UPDATED 12:00 EDT / JULY 12 2018

INFRA

StackRox hardens its Kubernetes threat detection platform

Container security company StackRox Inc. is updating its Kubernetes threat-detection platform with new capabilities that should help to prevent incidents such as the recent hack of Tesla Inc.

StackRox, which recently landed $25 million in funding, offers a cloud-based platform that provides continuous advanced threat detection for technologies such as Docker Swarm and Kubernetes, which are used to manage software containers. The platform also gives security teams the ability to apply and control policies across container-based apps, automatically correlate and detect different classes of threat behavior and monitor events over time to spot any potential new threats.

With its new release, StackRox is implementing what it calls a “feedback loop” between the different phases of the container lifecycle, all the way from initial development to production deployment. The software works by observing each application’s initial behavior at runtime and issues an alert if there are any unexpected deviations. It also extends StackRox’s policy management capabilities for containers to Kubernetes itself, the company said.

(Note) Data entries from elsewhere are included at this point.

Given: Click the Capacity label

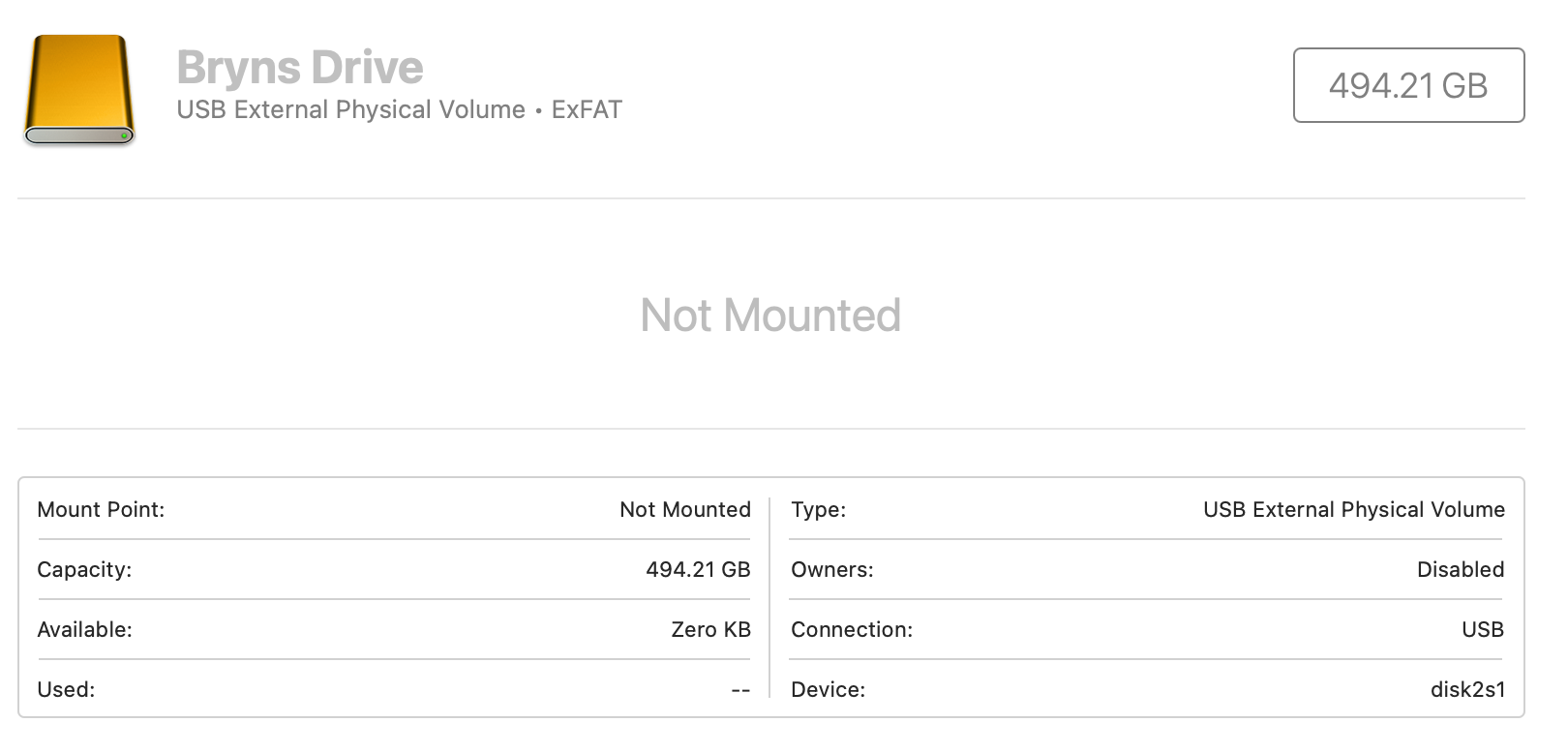Looking at the screenshot, I should [84, 570].
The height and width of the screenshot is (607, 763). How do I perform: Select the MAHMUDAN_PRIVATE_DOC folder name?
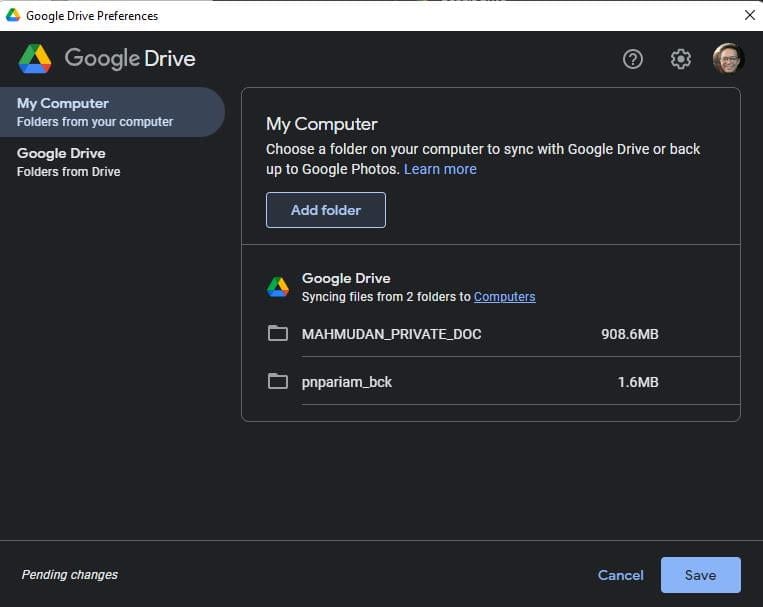click(391, 334)
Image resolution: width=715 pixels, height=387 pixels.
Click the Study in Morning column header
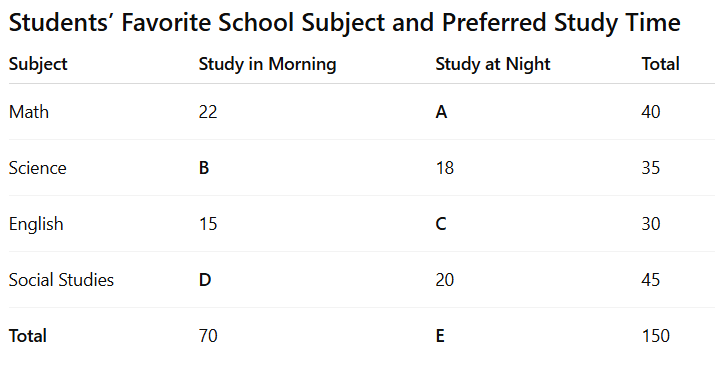267,64
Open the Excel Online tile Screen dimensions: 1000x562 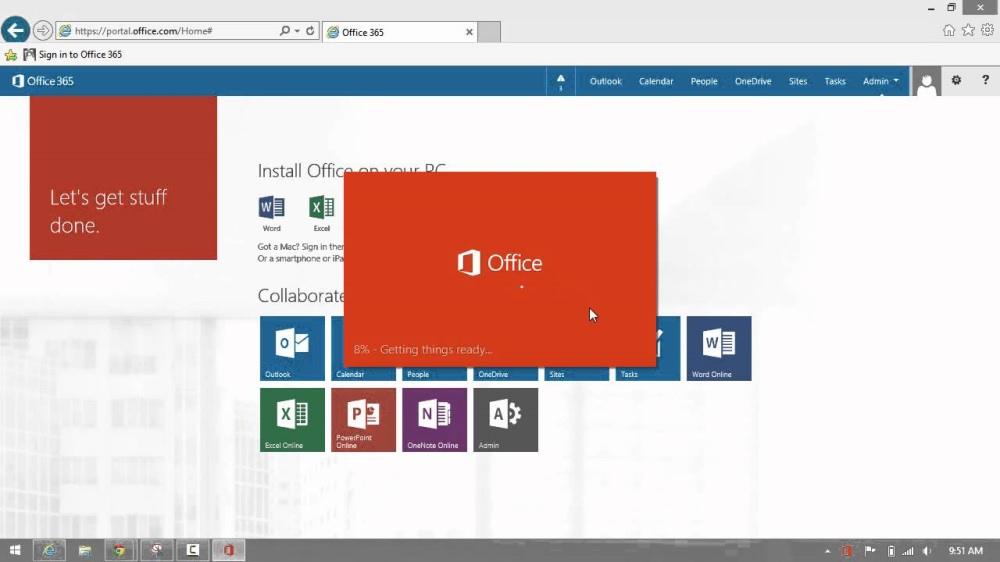[x=292, y=419]
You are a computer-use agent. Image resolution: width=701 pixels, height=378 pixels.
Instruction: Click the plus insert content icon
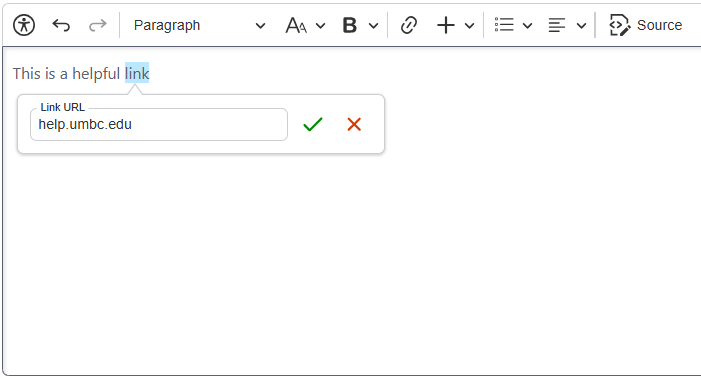[x=446, y=25]
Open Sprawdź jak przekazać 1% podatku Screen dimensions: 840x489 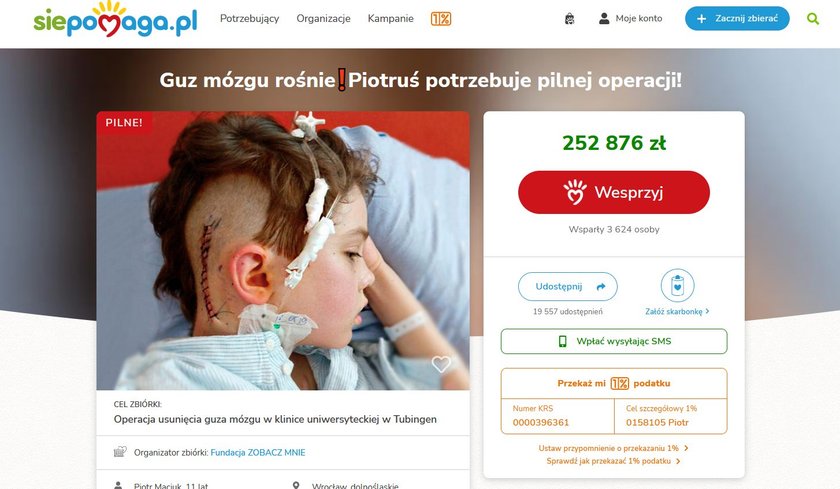(613, 461)
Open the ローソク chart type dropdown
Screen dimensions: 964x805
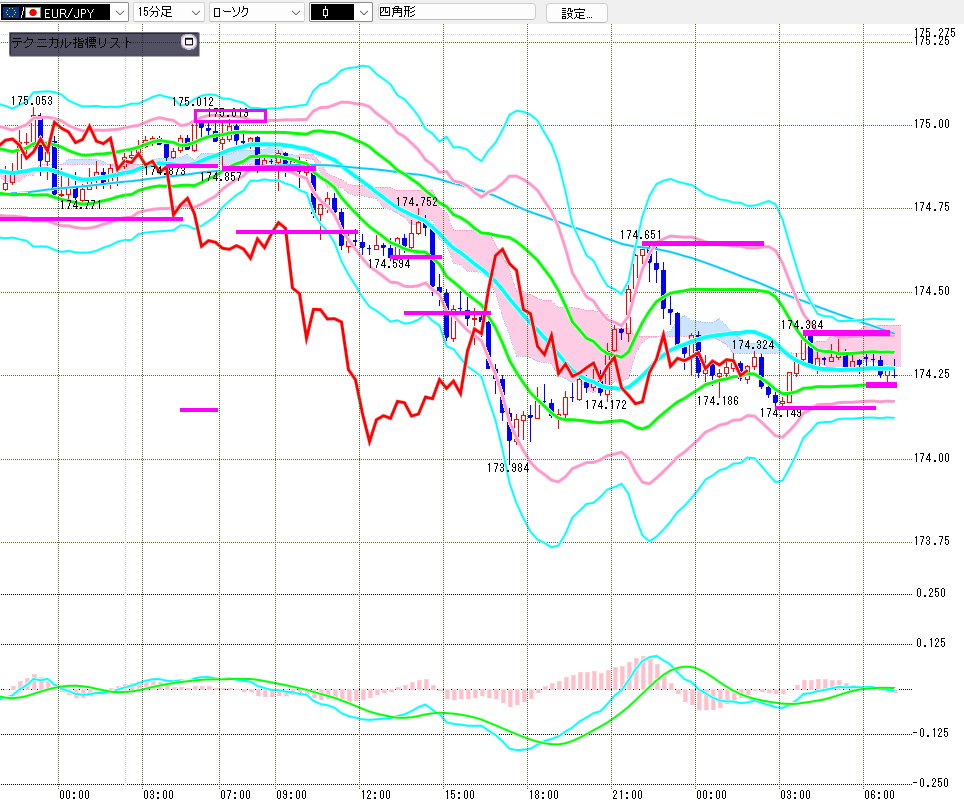(294, 13)

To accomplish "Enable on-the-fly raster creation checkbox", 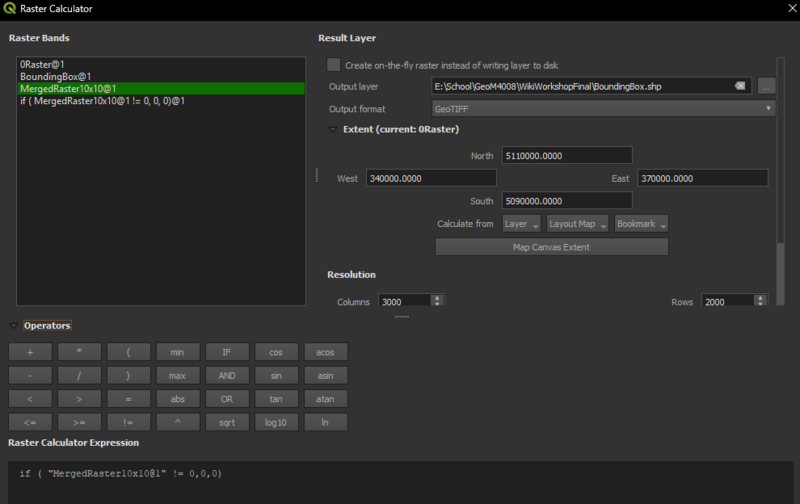I will coord(334,65).
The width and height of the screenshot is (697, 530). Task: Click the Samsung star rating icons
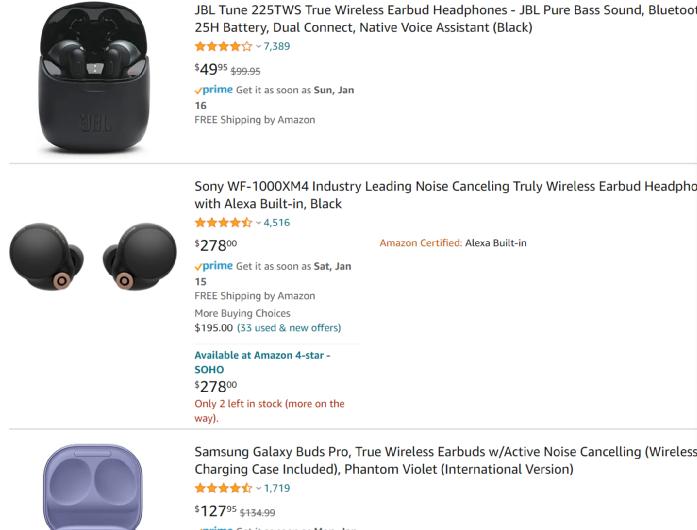(223, 489)
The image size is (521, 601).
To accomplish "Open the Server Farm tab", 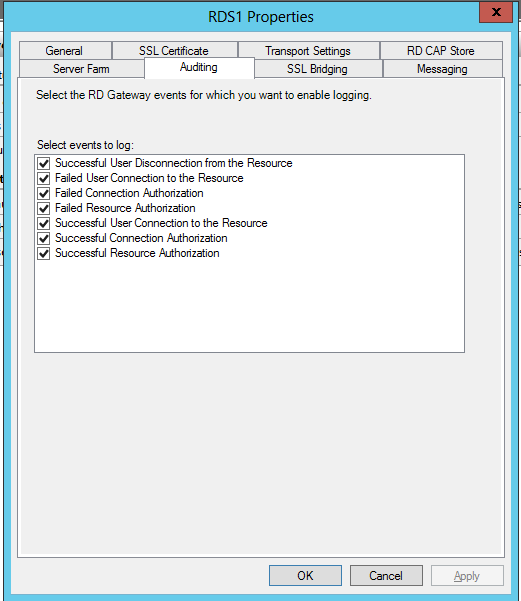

“Cloud-native development demands a new security approach, one that works across the full container life cycle,” said Diogo Mónica, former security lead at Docker Inc. “Building in an automated, continuously running feedback loop between the development and operations phases increases the overall security posture and improves the efficiency of security teams.”

StackRox said its platform would have been able to detect incidents such as the recent attack on Tesla’s Kubernetes infrastructure. Tesla’s systems were reportedly exposed from an unsecured Kubernetes administrative console, which allowed hackers to hijack one of its Amazon Web Services accounts and use its cloud computing resources to mine cryptocurrencies. Wei Dang, vice president of product at StackRox, told SiliconANGLE that Tesla’s Kubernetes infrastructure was vulnerable because the dashboard service was running with elevated privileges within the cluster, and was also exposed to the internet.

“StackRox would have discovered both of these vulnerabilities,” Dang insisted. “The dashboard was running with escalated privileges either because role-based access control was not enabled or because a malicious actor escalated privileges. If it were the former, we would have caught that role-based access control was not enabled, and if it were the latter, we would have detected when the privileges became escalated.”

He added that the company’s system also would have flagged a policy violation based on network policies that the Kubernetes dashboard exposed to the public internet. “Depending on our customer’s policy, we would have taken automated action to prevent this compromised service from running or we would have alerted the team to the problems so they could address both issues before a malicious actor was able to take advantage of them,” he said.

StackRox said the updated version of its platform would be rolled out to users by the end of this month.